许将是暗卫,他首先是盛泊兴的暗卫,但他现在却只能很烂俗的看着盛泊兴受伤什么也做不到 …… 这严重违背了许将作为暗卫的准则,他甚至想就这么投降给阿拉善算了 ……至少能保住盛泊兴。
“现在怎么活干一半儿就要休息?” 盛泊兴踹了许将一脚,把许将从某种暗卫情怀里踹出来,“帮我把臂膊穿上啊。”
“你这。” 许将把臂膊捡起来 …… “突袭!阿拉善又带兵来了!”
战鼓被擂的声海汹涌盛泊兴刚刚还一副要死不活的样子却突然一个鲤鱼打挺站起身来,“代我牵马。”
……
盛泊兴在战场上屡战屡胜的事在鄢都城内传的很邪乎,最离谱的一版谣言是阿拉善被盛泊兴的武神荣光吓得不敢出营只能派点小兵小将出战。
…… 太离谱了!一看就是花云月的手段……都什么时候了!居然!还在!搞!迷信!安抚民心,稳定军心有那么重要吗!?
大军压境国都当前花云月提供不了什么实际的帮助就只能疯狂给盛泊兴册封 —— 盛家上数五代都封了亲王头衔,就连盛泊兴早夭的小妹都封了公主名号。
花云月不想放弃,她有才有能,她能大刀阔斧的改革也敢任用被废的臣子,她近贤远佞,她是大禹近百年来最像皇帝的皇帝,她只是生不逢时,她当然不愿意,她当然不甘心,她居然没办法。
……
胡戮和滁州的守军一直是花云月想调来的天降神兵,之前一直被盛泊兴拦着用来逼花云月迁都,最近他只顾着打仗没管花云月有没有调兵。

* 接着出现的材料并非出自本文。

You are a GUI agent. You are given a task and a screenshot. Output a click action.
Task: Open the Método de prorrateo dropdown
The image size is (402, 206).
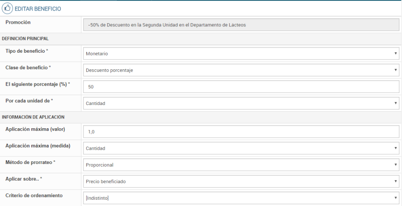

盛泊兴仍旧坚持迁都,尤其在见到了阿拉善军队的现在,花云月也仍旧坚持不迁都……都这种时候了,不迁就不迁吧,但是盛泊兴还是希望不要再多的飞蛾扑火。
巨刃的刀锋刚猛的坠落在盛泊兴后腰誓要让盛泊兴腰斩于市。
盛泊兴最近有点难以集中注意力了,他动不动就神游,失血过多以致整个人都很飘 …… 他就神游了这么一会儿,果不其然遭了报应。
盛泊兴猛地甩□□向对面的眼睛,他没有回防一副视死如归的样子,枪头撞向敌方面门,刀刃劈折银甲,剑光石火的某一刻骕骦猛地以一种极端诡异的方式飞奔出去,同时一百八十度转了个身。
盛泊兴的腰贴着刀刃转了一圈,硬是躲过了重刃刀风,年轻的胡部怒吼一声随后急忙的收刀。
他来不及了。
但盛泊兴来得及,他随后接上了那惊天地的一招回马枪,枪头从左耳进右耳出,人头被生生挑飞,血浆如泉涌,一阵炫目的红光里盛泊兴听见了鸣金收兵的号角。
主将一死就跑,他妈的阿拉善!
欢呼和叹气中盛泊兴听着自己隆隆的心跳,他硬着头皮提了一口气弯腰去捡掉在地上的人头 …… 起身时盛泊兴只觉得眼前一片黑光 …… 黑光 …… 黑色怎么还能发光?
……什么?
第一次,战无不胜的大将军倒下了。
那一刀到底还是砍在了盛泊兴腰上的,深一指,宽一腰,许将颤巍巍的把盛泊兴的上衣扒下来的时候都怕盛泊兴折了。